How shabby! Royalty's trailer-park taste exposed
By Robert Barr
Associated Press
A tabloid reporter's revelations from working undercover as a Buckingham Palace footman have shocked British commentators.
That wallpaper!
That Tupperware and plastic yogurt pot on Her Majesty's breakfast table!
That "eat, drink and remarry" pillow in Prince Andrew's room!
Newspapers have had plenty of comment on the style or lack of it inside the palace.
The Daily Mirror's scoop in having reporter Ryan Parry work undercover as a royal footman for two months won the ultimate tribute from rival newspapers, which quoted at length and reprinted pictures that Parry snapped while on duty.
"Have you seen that wallpaper?" Andrew Anthony wrote in the Guardian.
"To gaze at the red and pink flock paper that adorns the walls of Prince Andrew's bedroom is to be transported back to 1973 in the unused upstairs room of your local pub where tuneless rock bands used to practice," Anthony wrote.
Walter Bagehot, a 19th-century political commentator, had warned against this kind of scrutiny.
"Above all things our royalty is to be reverenced, and if you begin to poke about it you cannot reverence it," he wrote. " ... Its mystery is its life. We must not let in daylight upon magic."

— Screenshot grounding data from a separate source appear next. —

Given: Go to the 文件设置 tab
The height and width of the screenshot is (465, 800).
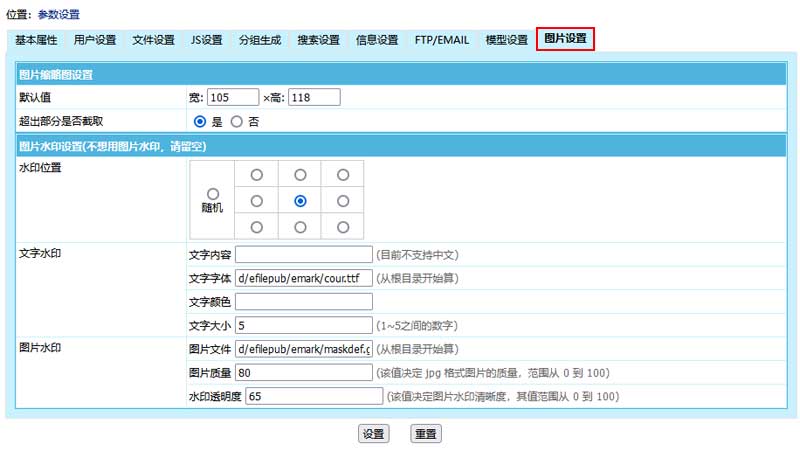Looking at the screenshot, I should (x=153, y=40).
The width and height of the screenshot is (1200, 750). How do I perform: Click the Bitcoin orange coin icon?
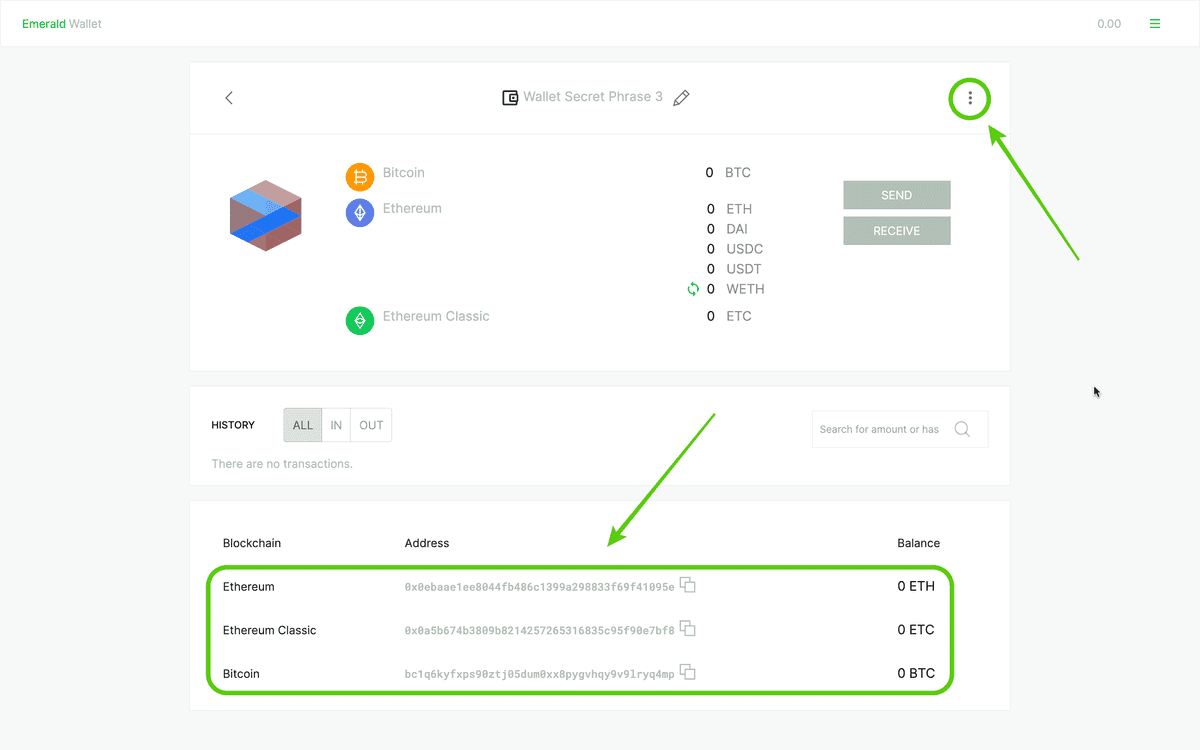coord(359,177)
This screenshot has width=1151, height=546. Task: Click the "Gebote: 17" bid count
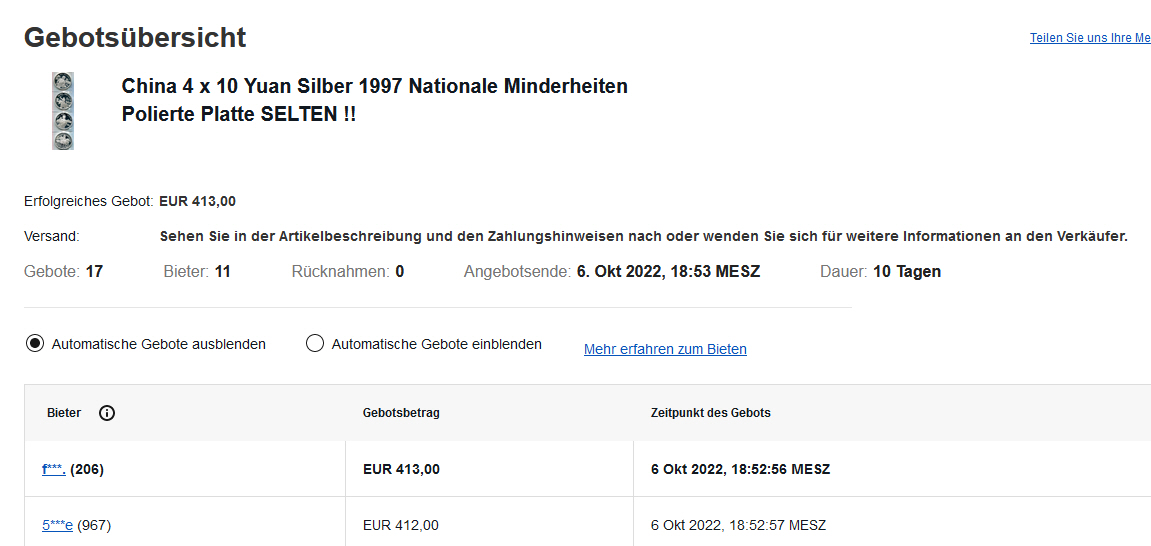(x=63, y=271)
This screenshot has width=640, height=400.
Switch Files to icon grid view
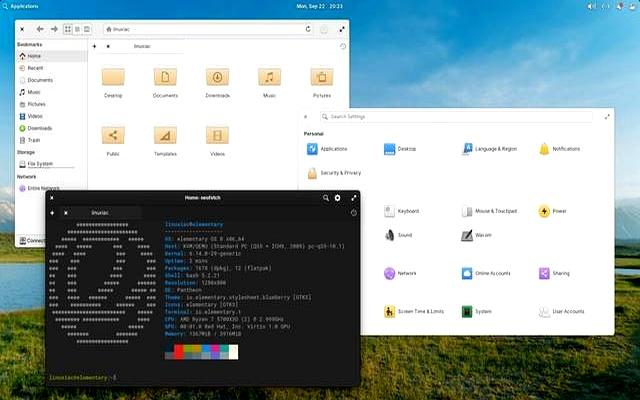68,29
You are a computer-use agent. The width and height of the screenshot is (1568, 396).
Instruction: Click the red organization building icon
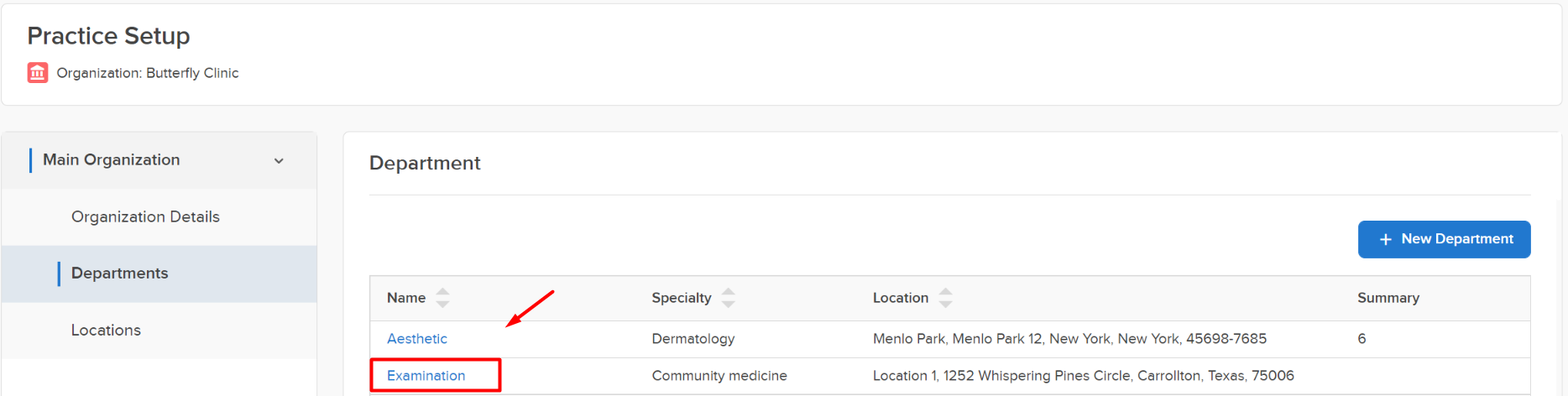38,73
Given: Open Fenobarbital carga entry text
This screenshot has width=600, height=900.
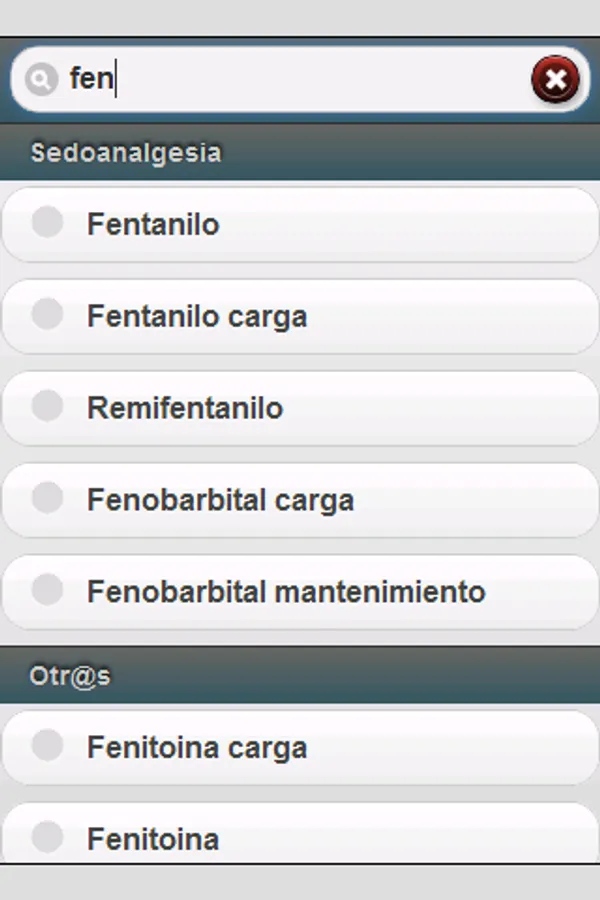Looking at the screenshot, I should point(220,500).
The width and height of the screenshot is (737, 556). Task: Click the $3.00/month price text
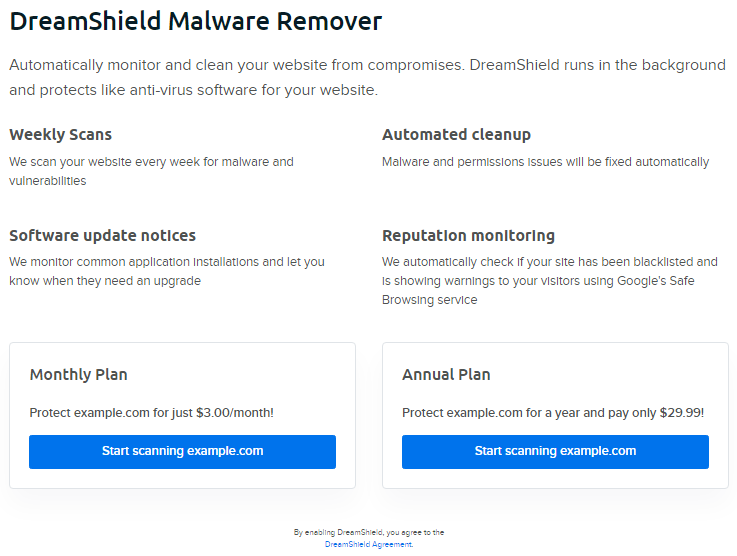[x=151, y=413]
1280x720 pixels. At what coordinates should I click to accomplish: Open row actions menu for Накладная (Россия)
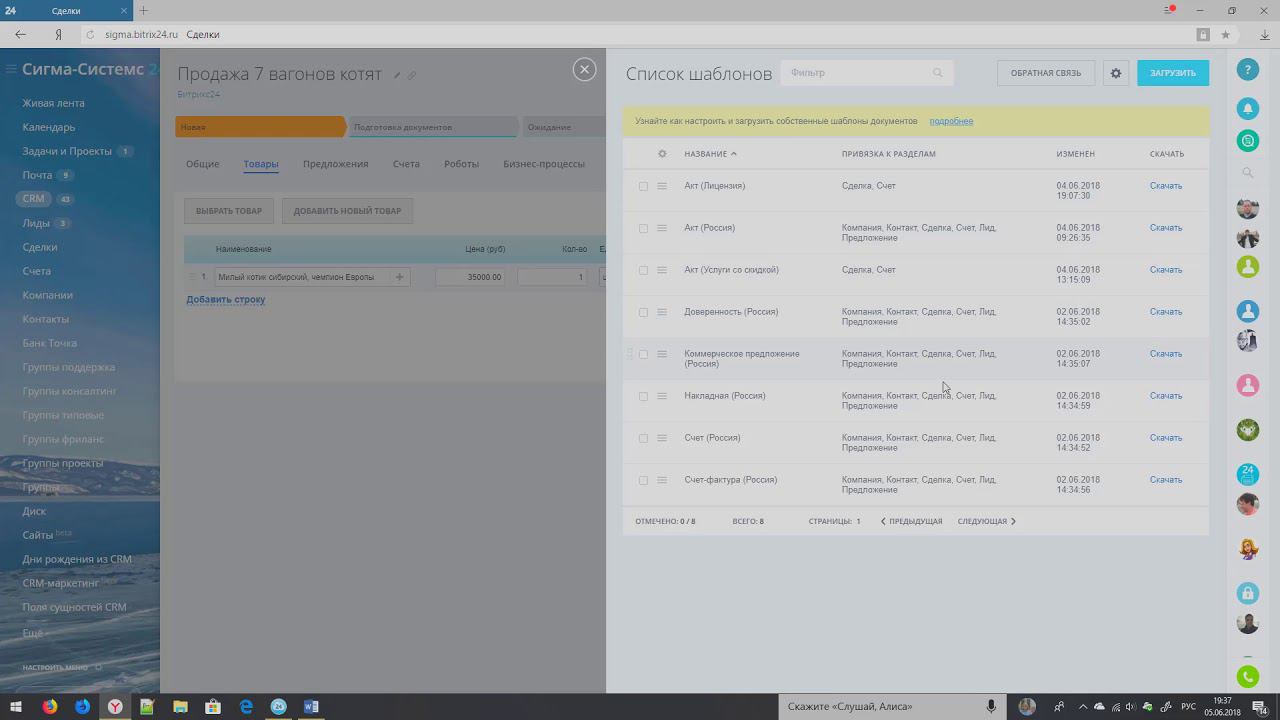click(662, 396)
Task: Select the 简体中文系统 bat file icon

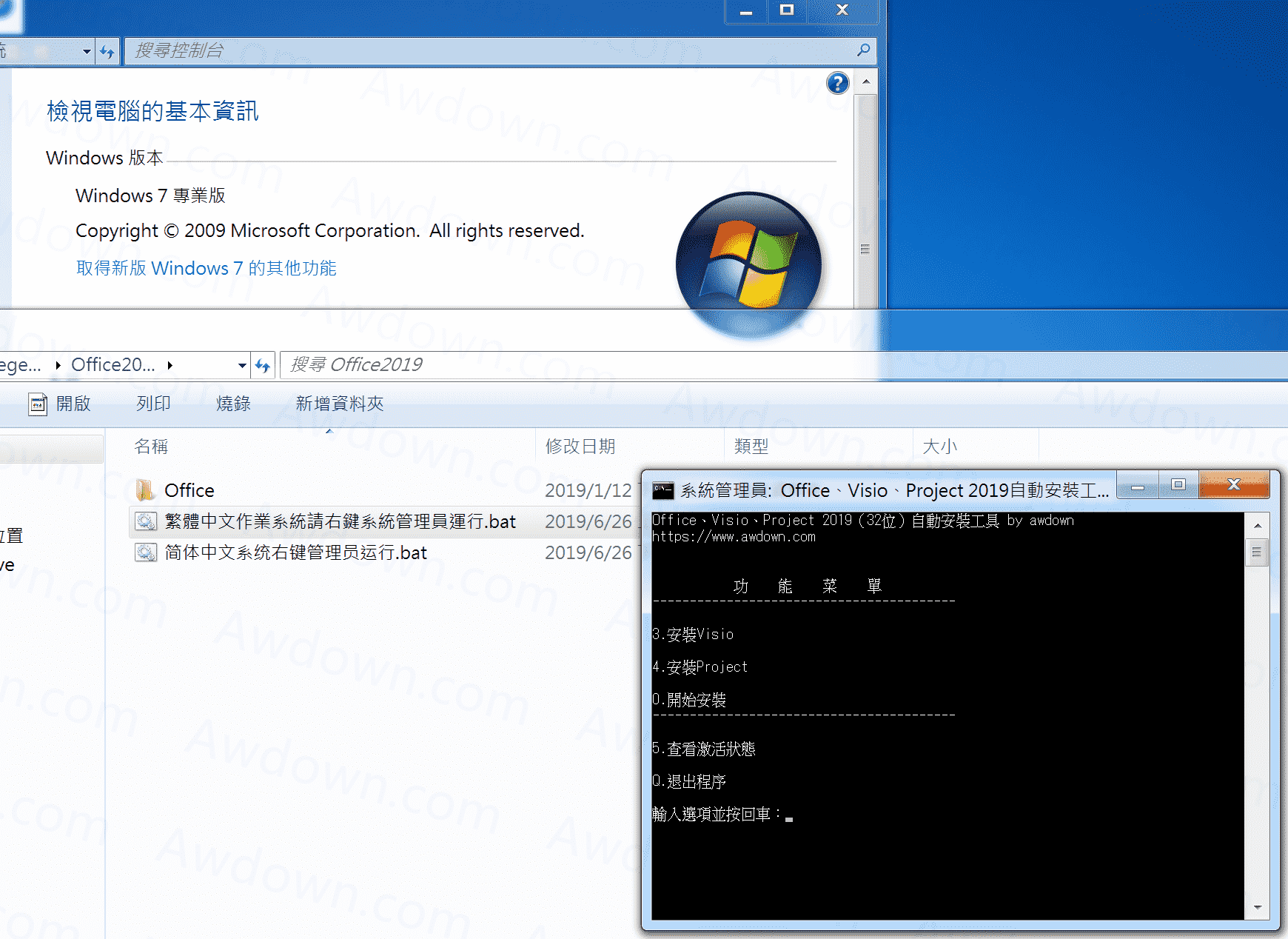Action: coord(146,552)
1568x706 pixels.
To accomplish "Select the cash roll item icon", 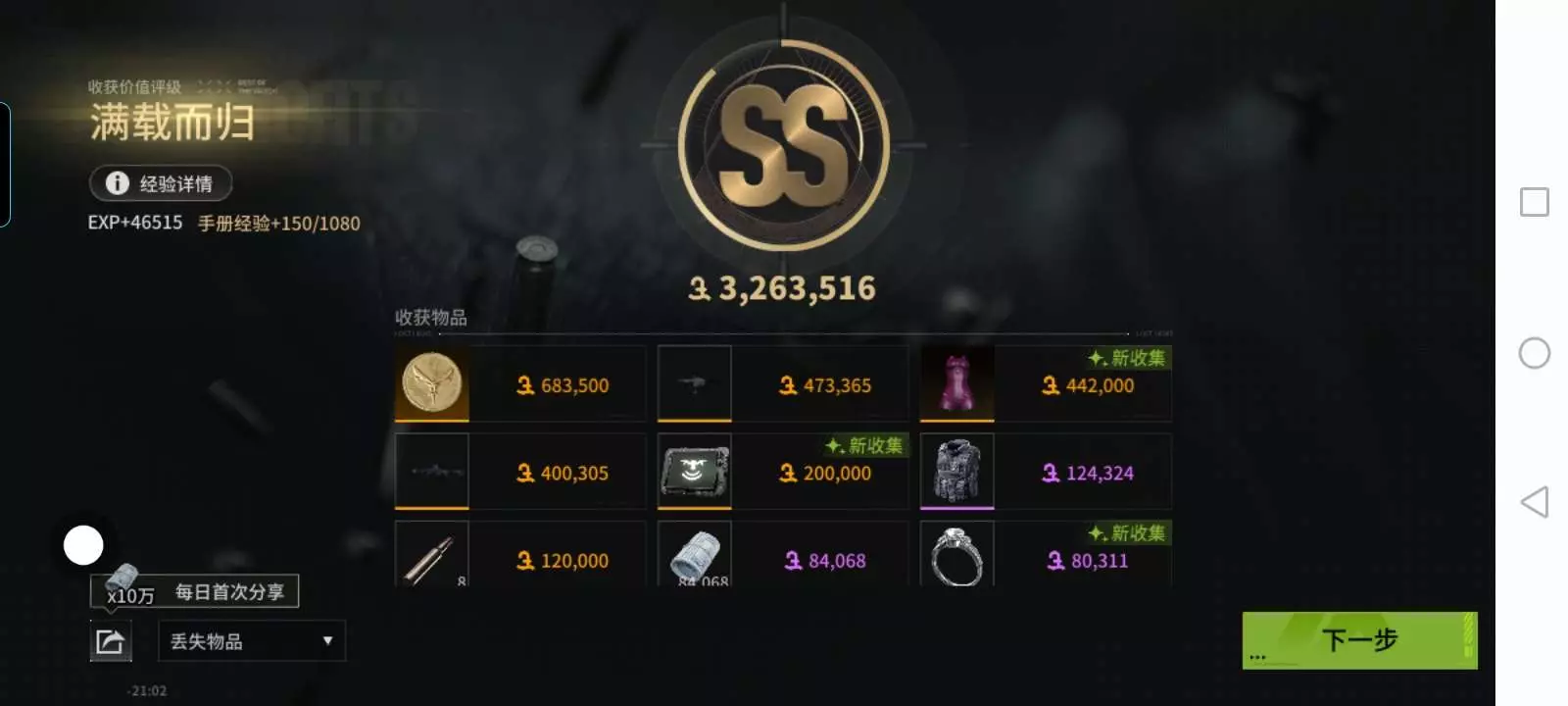I will 694,554.
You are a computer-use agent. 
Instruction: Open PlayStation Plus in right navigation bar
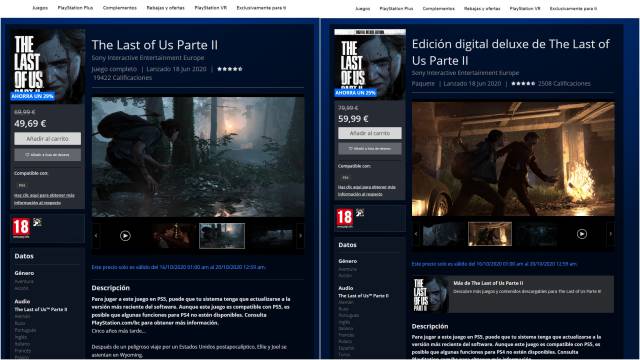point(396,8)
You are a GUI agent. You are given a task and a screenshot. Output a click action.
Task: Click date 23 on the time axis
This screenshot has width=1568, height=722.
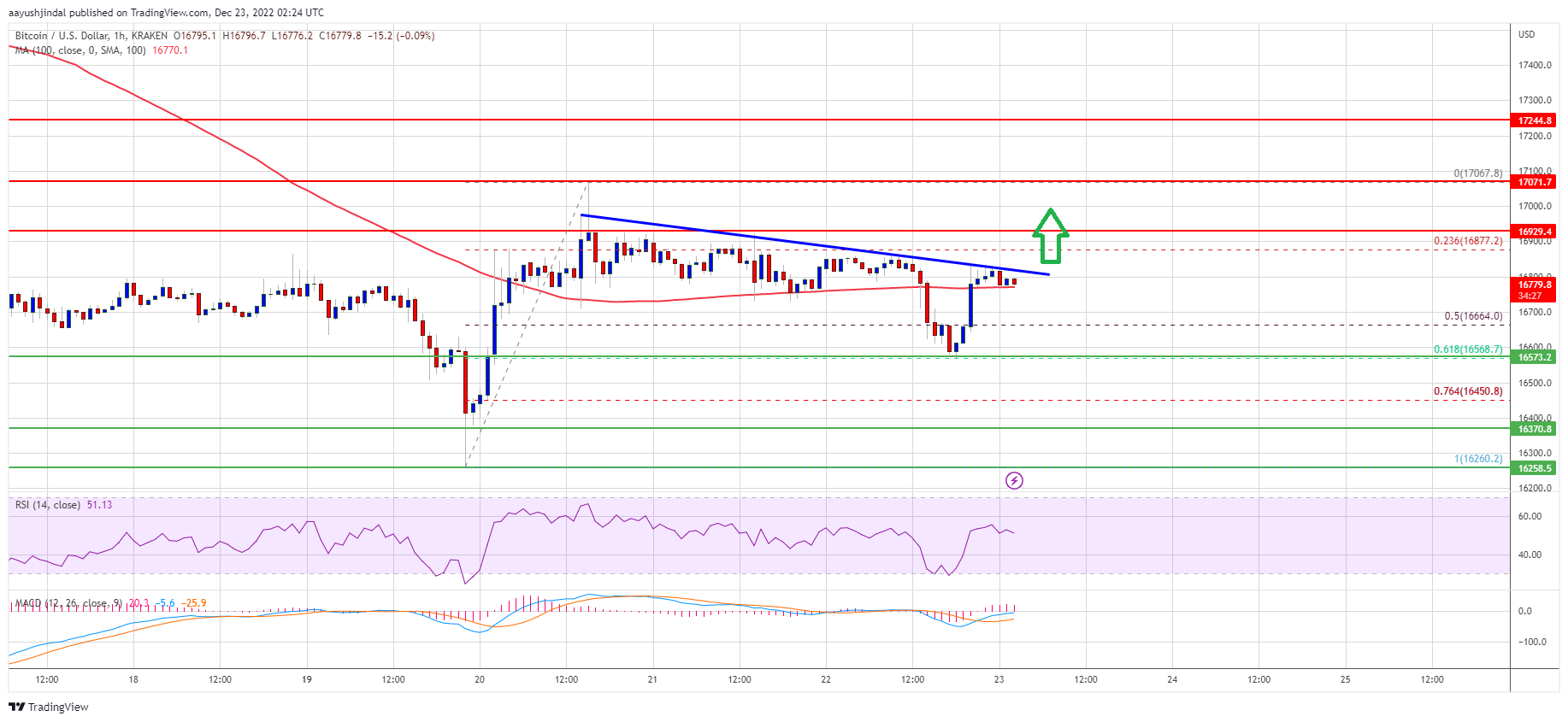coord(999,679)
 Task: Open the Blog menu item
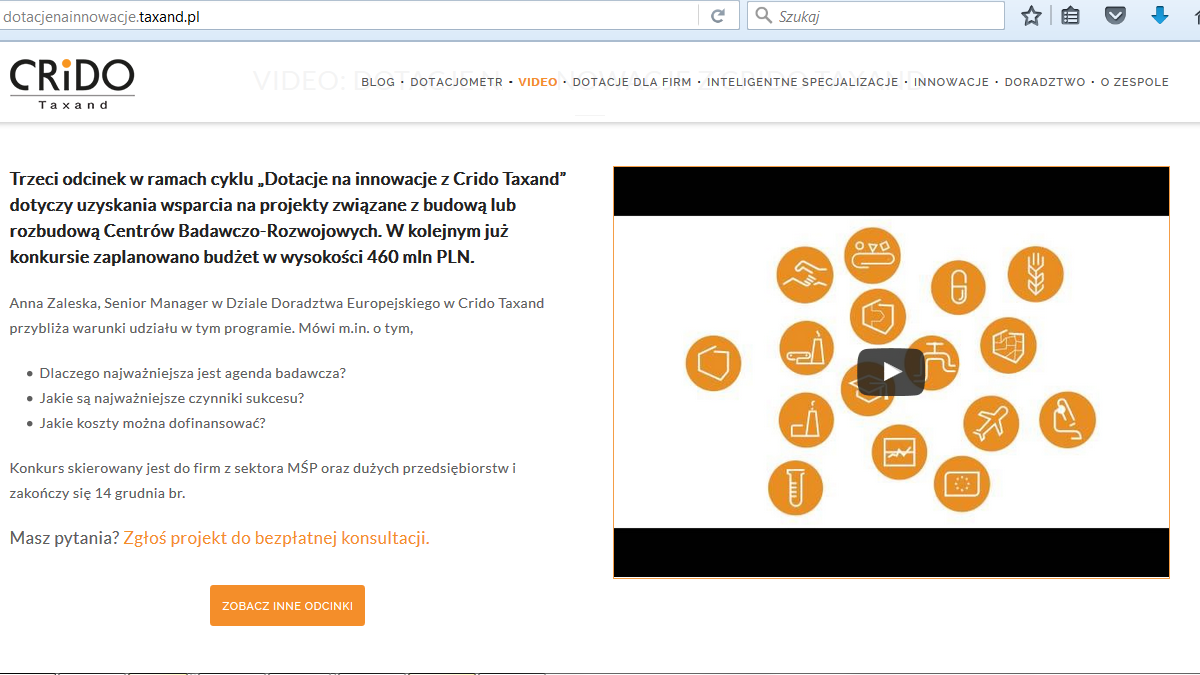[x=378, y=83]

Buckingham Palace went to court Thursday, winning an injunction to stop the Daily Mirror from printing any more of Parry's discoveries, pending a full hearing.
The recent stories weren't as damaging as years of coverage of the Charles and Diana marriage, or the photos of a topless Duchess of York, or the recent kerfuffle over the unpublished rumor so firmly denied by Prince Charles.
But as Britons contemplated the wallpaper, the mystique of the monarchy died a little bit more. It was all so suburban, so yesterday.
"Chief among the victims were the Earl and Countess of Wessex (Prince Edward and his wife, Sophie), who it is now known share their bedroom at the palace with a wooden wall unit and like to adorn their bed with furry bears and dogs," the Daily Telegraph said.
The Daily Mail annotated a photo of a royal breakfast table, noting the adjustable lamp ("circa 1975"), the plastic containers of cereal, the pot of yogurt, the portable radio and the "old-fashioned telephone."
"The poor dear queen can't win," wrote Lucia van der Post in the Times. Either she redecorates and is criticized for extravagance, or does nothing and is derided as a fuddy-duddy.
"But the real trouble with the little bits we see is not that they're out of date, it's that most of us have trouble understanding how anybody in her right mind could have chosen them in the first place," van der Post wrote.